CDL training standards is one of the many major problems in the trucking industry today, which leads to a new driver leaving a truck driving career within six months.
Recent CDL school graduates face many obstacles and all too often, their chosen career does not work out as they had hoped.
For the most part, it is not their fault and the blame for “failure” falls squarely on the shoulders of the trucking companies. We are seeing a rise in one of the most deceitful practices by the truck transportation industry toward new, inexperienced drivers: the company owner operator lease agreement.
I received the following letter by mail a few days ago from a driver requesting assistance concerning this issue:
“I have been driving for nearly two years as an owner operator under my company’s lease purchase plan after they told me that this is “where the money is.” I came right out of their CDL training school and have been stuck in this lease ever since. “
“They talk you into it and tell you that’s where the money is, but they don’t tell you that when you sign up, you will pay for your training even if you work for them a year. The Government pays them and you pay them, and your loan ends up being about $7000-$8000.”
“I need to get out of here! I am only making $400-$600 per week, just like most of their company drivers and they are running between 40-50 new driver applicants through their school per week.”
“I wished I had known about you two years ago, but I just recently found your site and everything you say is TRUE! This “starter company” as you call them, is a job from Hell!” Can you help me find another company to drive for where I can make some real money?”
Many times I have discussed the government subsidy programs which aid in these motor carrier practices and due to the continual hardships brought on by the 2008 recession, motor carriers are pushing harder than ever before to divert drivers from a company-driver position, into the position of an owner operator.
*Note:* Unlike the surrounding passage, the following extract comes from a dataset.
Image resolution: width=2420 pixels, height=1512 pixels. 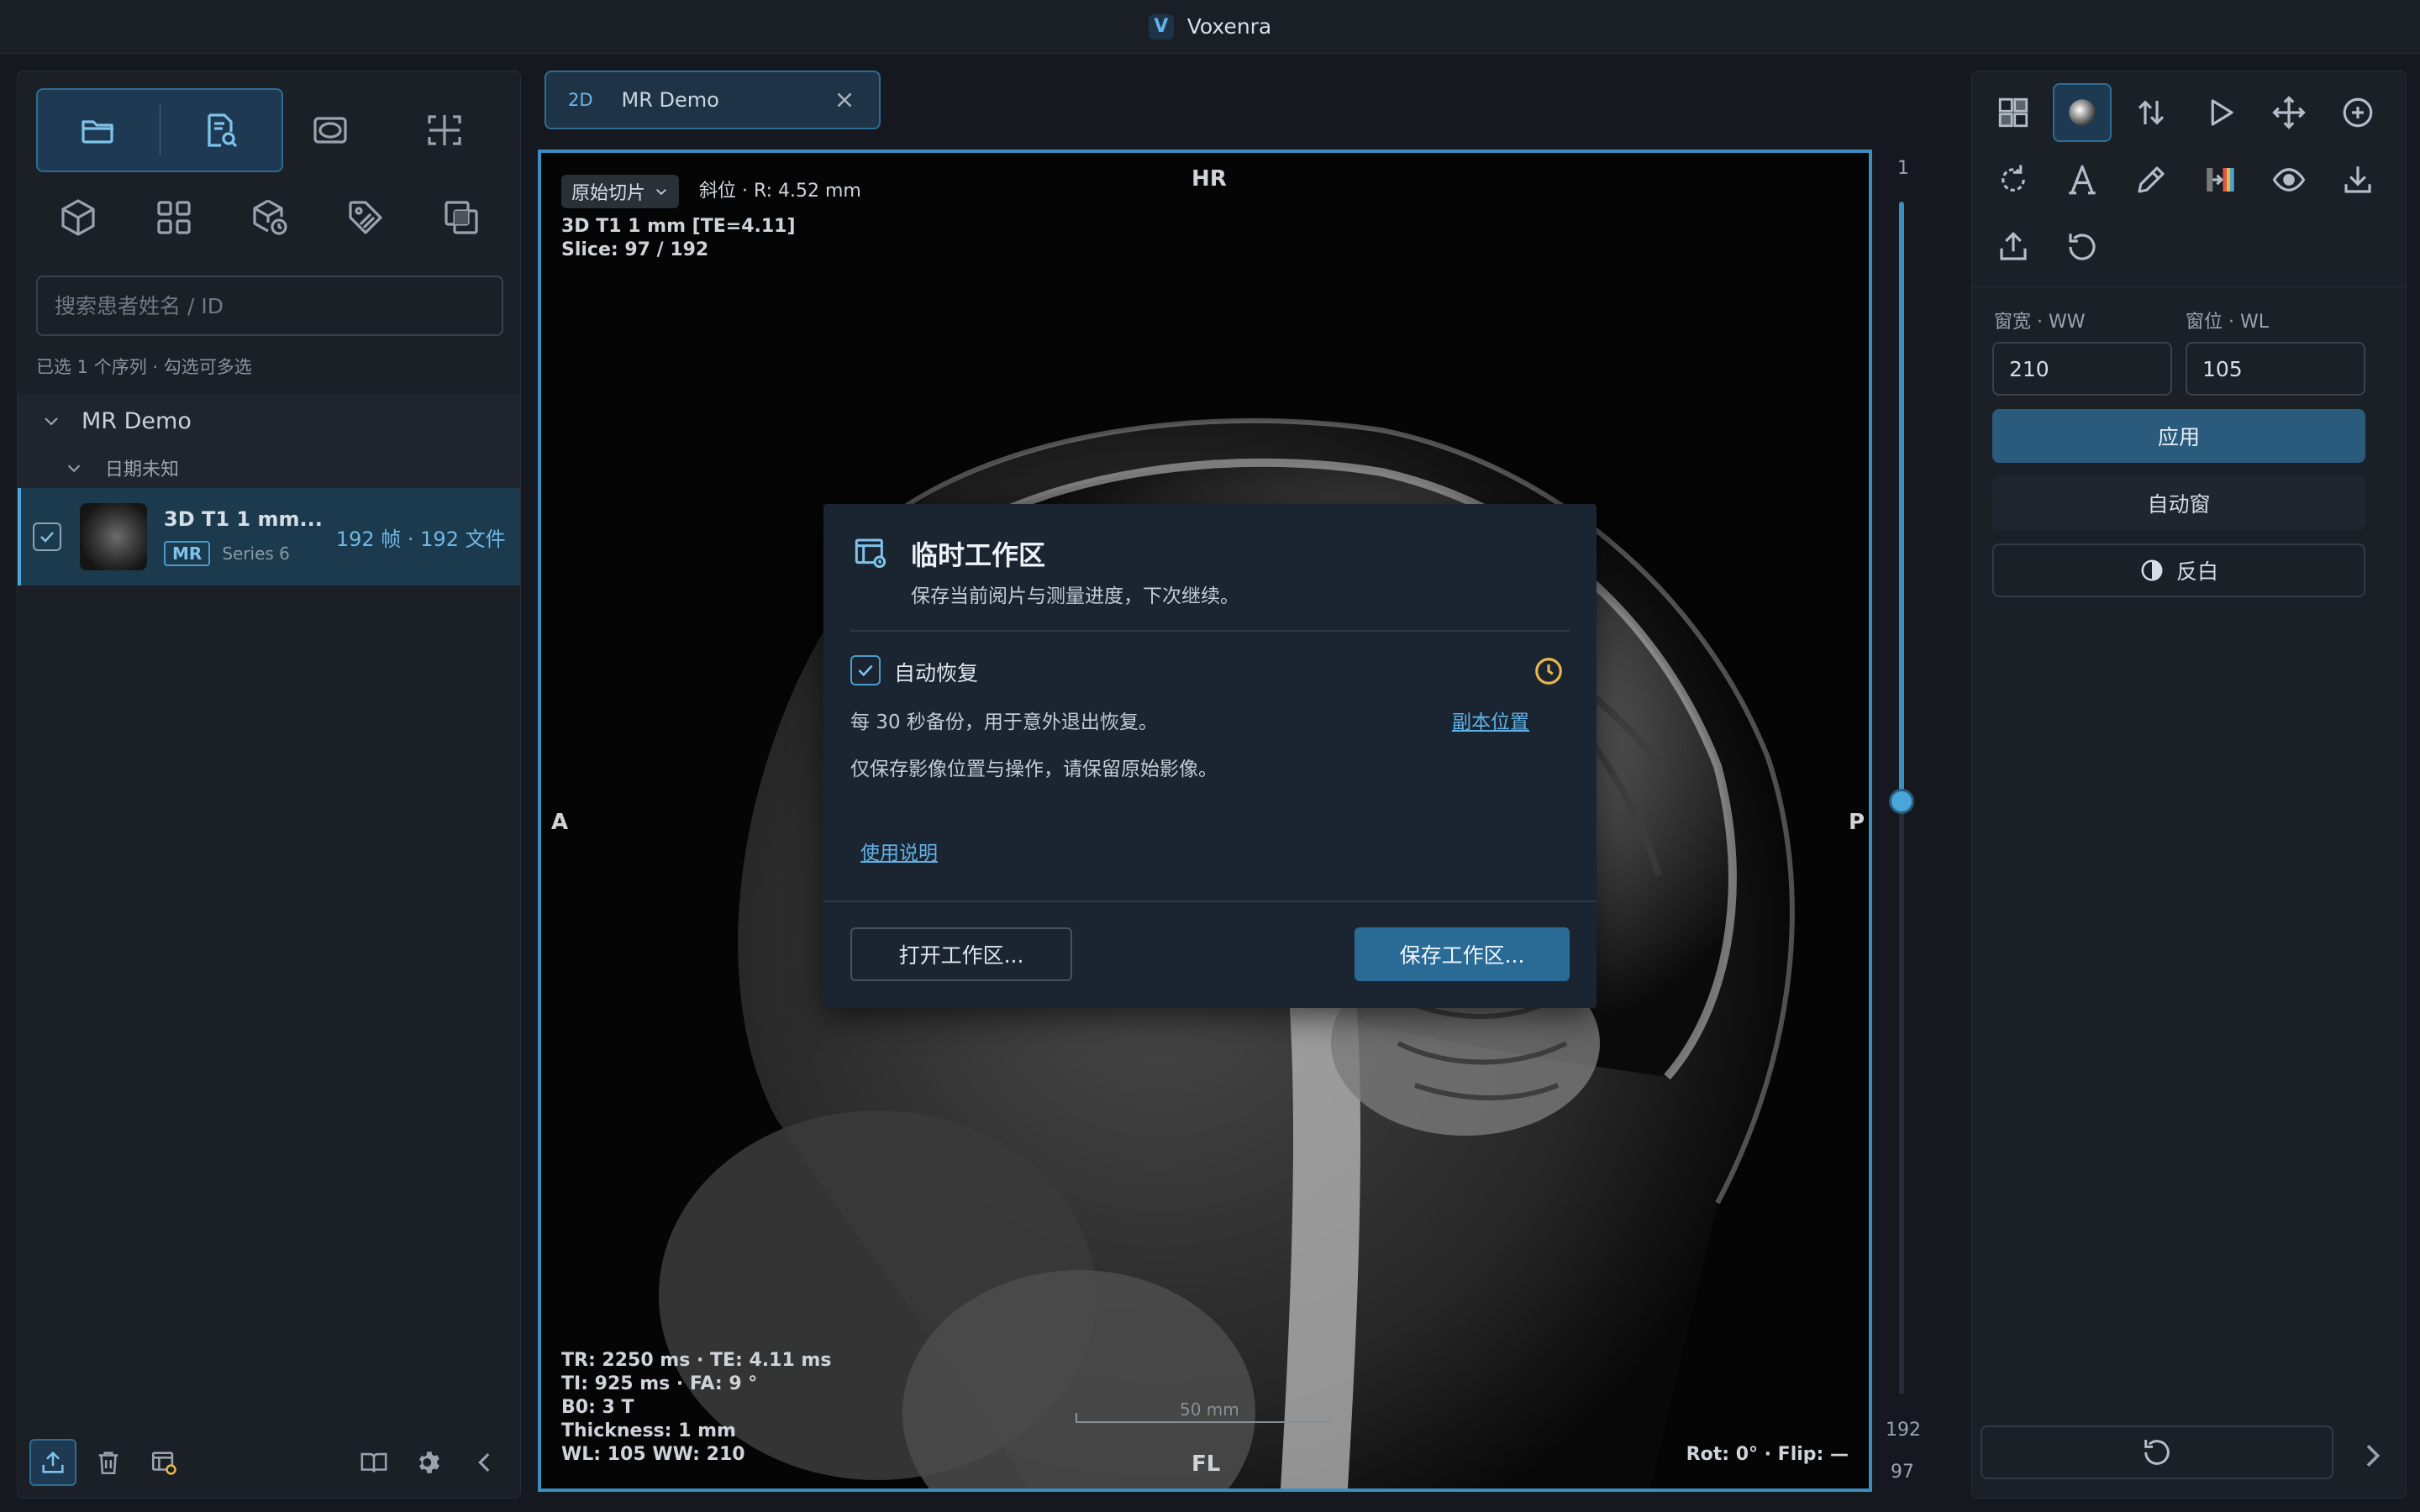 I want to click on scroll-button, so click(x=2152, y=112).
The largest liability for a trucking company belongs to the on-going costs and expenses of the truck: insurance, maintenance, fuel, etc. If the company can talk you into becoming a highly paid owner operator so you will pick up all of these expenses, all the better for them. Another practice that falls in line with these company owner operator lease programs, is the constant turning-over of the drivers, usually done by cutting their miles and starving them out.
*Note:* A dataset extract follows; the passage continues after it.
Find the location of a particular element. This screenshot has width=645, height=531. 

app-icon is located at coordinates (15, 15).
The trucks used by these motor carriers for their owner operator lease purchase programs, have been paid off many times over, by former would-be owner operators who fell for their sales pitch. Although there are some trucking companies who offer a decent truck lease plan, I believe that overall, drivers should stay away from company lease programs. For the most part, they are designed for the driver to fail.
Our survey took place over a 15 month period, receiving 3,611 respondents and resulted in 72% of those responding, believing that the company owner operator lease agreement is deceitful.
It is best to retain your truck through an outside lending source and stay away from the trucking company owner operator lease plan. I recommend Lone Mountain Truck Leasing as one source for outside commercial motor vehicle financing.
As we see a rise in the desperate maneuvering by motor carriers to sway drivers into becoming an owner operator, I felt it was time to reiterate the real truth about trucking.